Und schon war die wunderbare Botschaft wieder da. Nun sah sich der solchermaßen düpierte Bürgermeister genötigt, Plan B zu aktivieren. Er wandte sich an die Hauseigentümerin. Diese sah allerdings keine Veranlassung, etwas zu unternehmen und stellte sich damit in die verdienstvolle Reihe cooler Menschen, die in der Nonkonformität mutiger Leute eine Ressource für eine zur Verkrustung neigende Gesellschaft erkennen. Chapeau!
An Gemeinschaftssinn, Denkmalschutz, Friede, Freude und Eierkuchen appellierend...
Da der Sturm der Entrüstung schnappatmender Bürgerinnen und Bürger und schnappschießender Latsch-Fans offenkundig nicht abebben wollte, folgte dann der Gang nach Canossa: Engelszüngig flötend und an Gemeinschaftssinn, Denkmalschutz, Friede, Freude und Eierkuchen appellierend und in Würdigung der besonderen Bedeutung des Ortsbildes möge, so schrieb der Erste Bürger versöhnlichst, die Fahne nur mehr zu besonderen Anlässen und zeitlich begrenzt der Latscher Bergluft ausgesetzt werden.

▬▬▬▬▬▬▬▬▬▬

**Die Aufgabe**
Beantworten Sie anhand des Textes über die Fahne in Latsch diese Fragen:
(a) An wen wandte sich der Bürgermeister, um Plan B zu aktivieren?
(b) Wie verhielt sich die Hauseigentümerin daraufhin?
(c) Unter welchen Bedingungen sollte die Fahne laut dem Schreiben des Ersten Bürgers künftig noch gezeigt werden?
Die Zeilen stammen aus einer anderen Quelle.

▬▬▬▬▬▬▬▬▬▬

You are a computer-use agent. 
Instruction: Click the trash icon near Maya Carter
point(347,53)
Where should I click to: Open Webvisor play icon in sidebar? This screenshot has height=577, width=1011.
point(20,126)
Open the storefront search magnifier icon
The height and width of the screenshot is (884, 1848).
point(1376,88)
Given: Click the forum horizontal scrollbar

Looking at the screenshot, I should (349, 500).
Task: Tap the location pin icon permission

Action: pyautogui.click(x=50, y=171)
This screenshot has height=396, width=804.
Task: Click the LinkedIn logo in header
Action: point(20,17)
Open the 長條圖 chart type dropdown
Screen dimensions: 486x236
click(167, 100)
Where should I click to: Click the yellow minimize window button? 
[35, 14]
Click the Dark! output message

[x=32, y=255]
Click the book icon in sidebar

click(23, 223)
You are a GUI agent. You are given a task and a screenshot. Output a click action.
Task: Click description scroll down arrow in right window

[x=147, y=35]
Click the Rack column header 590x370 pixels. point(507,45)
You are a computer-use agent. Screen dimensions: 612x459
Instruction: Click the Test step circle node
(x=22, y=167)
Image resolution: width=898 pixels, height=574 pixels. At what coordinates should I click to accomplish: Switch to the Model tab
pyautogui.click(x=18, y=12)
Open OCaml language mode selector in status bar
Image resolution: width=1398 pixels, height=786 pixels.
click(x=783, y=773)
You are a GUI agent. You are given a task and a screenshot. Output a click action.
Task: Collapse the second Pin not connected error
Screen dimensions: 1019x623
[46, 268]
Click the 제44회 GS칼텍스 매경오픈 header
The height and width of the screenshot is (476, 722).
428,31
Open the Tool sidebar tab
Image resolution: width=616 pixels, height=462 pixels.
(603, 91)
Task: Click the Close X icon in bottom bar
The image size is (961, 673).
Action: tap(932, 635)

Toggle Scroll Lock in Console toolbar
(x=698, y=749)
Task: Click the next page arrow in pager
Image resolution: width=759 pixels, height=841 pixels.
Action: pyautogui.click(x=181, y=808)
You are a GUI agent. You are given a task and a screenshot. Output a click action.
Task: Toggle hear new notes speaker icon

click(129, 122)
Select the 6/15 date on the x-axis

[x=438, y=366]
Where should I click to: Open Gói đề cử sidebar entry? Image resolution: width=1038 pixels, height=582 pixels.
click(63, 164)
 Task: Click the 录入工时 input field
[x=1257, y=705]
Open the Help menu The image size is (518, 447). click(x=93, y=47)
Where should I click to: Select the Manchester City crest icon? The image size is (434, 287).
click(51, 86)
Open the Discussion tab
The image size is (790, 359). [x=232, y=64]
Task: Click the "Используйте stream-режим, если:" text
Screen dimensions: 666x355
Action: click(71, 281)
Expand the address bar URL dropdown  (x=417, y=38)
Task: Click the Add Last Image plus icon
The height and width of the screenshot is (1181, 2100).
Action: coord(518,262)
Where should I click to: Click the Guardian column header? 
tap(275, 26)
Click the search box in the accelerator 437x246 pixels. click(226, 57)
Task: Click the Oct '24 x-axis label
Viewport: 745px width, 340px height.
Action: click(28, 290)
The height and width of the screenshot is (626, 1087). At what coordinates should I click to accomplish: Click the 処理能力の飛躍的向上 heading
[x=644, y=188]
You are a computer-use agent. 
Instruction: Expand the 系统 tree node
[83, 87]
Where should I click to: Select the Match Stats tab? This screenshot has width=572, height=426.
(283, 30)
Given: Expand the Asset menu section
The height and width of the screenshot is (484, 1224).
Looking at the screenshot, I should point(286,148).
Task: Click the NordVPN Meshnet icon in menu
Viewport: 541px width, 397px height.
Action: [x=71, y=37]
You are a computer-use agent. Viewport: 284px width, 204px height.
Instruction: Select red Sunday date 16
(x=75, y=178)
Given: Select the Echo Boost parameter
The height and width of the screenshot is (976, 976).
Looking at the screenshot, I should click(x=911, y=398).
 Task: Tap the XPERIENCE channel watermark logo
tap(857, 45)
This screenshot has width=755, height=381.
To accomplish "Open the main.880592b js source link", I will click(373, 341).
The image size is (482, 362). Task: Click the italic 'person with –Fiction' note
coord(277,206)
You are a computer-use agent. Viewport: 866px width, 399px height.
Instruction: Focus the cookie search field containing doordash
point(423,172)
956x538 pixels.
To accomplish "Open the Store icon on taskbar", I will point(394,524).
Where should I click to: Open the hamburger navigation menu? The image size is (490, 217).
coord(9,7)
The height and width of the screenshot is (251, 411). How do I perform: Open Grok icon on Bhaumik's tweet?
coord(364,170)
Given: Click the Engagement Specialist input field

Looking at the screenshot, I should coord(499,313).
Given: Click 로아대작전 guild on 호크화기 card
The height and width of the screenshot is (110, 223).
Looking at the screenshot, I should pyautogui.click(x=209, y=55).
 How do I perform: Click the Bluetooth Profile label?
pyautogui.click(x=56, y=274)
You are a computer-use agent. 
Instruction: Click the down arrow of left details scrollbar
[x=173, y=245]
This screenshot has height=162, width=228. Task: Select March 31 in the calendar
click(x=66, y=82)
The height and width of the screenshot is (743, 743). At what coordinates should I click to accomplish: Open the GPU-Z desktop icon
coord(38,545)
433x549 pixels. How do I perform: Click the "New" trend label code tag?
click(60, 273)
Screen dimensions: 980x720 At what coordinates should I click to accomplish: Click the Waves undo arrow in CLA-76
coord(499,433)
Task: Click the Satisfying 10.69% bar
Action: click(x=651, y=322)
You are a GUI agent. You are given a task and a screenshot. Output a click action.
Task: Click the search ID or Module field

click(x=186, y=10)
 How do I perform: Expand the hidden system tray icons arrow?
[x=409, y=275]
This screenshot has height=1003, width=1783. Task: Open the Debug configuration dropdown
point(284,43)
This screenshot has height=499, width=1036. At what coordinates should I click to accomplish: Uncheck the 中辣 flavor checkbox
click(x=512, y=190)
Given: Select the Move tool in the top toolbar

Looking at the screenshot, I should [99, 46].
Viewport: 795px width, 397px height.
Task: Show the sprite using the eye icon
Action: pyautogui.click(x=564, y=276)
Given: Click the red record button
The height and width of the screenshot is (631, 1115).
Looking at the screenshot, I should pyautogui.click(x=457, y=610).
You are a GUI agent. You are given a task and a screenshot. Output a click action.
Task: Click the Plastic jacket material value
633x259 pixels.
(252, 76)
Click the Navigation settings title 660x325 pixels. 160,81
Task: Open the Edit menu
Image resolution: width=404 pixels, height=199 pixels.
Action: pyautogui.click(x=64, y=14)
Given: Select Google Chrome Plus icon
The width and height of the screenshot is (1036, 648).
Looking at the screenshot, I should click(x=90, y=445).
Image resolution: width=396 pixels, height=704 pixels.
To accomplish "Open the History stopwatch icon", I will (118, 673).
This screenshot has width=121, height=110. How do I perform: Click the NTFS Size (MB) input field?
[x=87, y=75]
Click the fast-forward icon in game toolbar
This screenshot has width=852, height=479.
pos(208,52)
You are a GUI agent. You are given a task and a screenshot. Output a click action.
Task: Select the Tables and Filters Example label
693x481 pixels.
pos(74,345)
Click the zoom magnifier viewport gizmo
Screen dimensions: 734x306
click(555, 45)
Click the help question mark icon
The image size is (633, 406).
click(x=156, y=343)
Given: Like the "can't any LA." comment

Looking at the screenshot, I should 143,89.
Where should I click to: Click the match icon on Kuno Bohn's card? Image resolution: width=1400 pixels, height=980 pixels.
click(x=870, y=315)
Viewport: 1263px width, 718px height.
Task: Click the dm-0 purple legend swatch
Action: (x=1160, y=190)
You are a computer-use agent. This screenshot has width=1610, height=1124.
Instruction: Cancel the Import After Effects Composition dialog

▬▬▬▬▬▬▬▬▬▬

**Ergebnis der Übung**
(a) Er wandte sich an die Hauseigentümerin.
(b) Sie sah keine Veranlassung, etwas zu unternehmen.
(c) Sie sollte nur mehr zu besonderen Anlässen und zeitlich begrenzt der Latscher Bergluft ausgesetzt werden.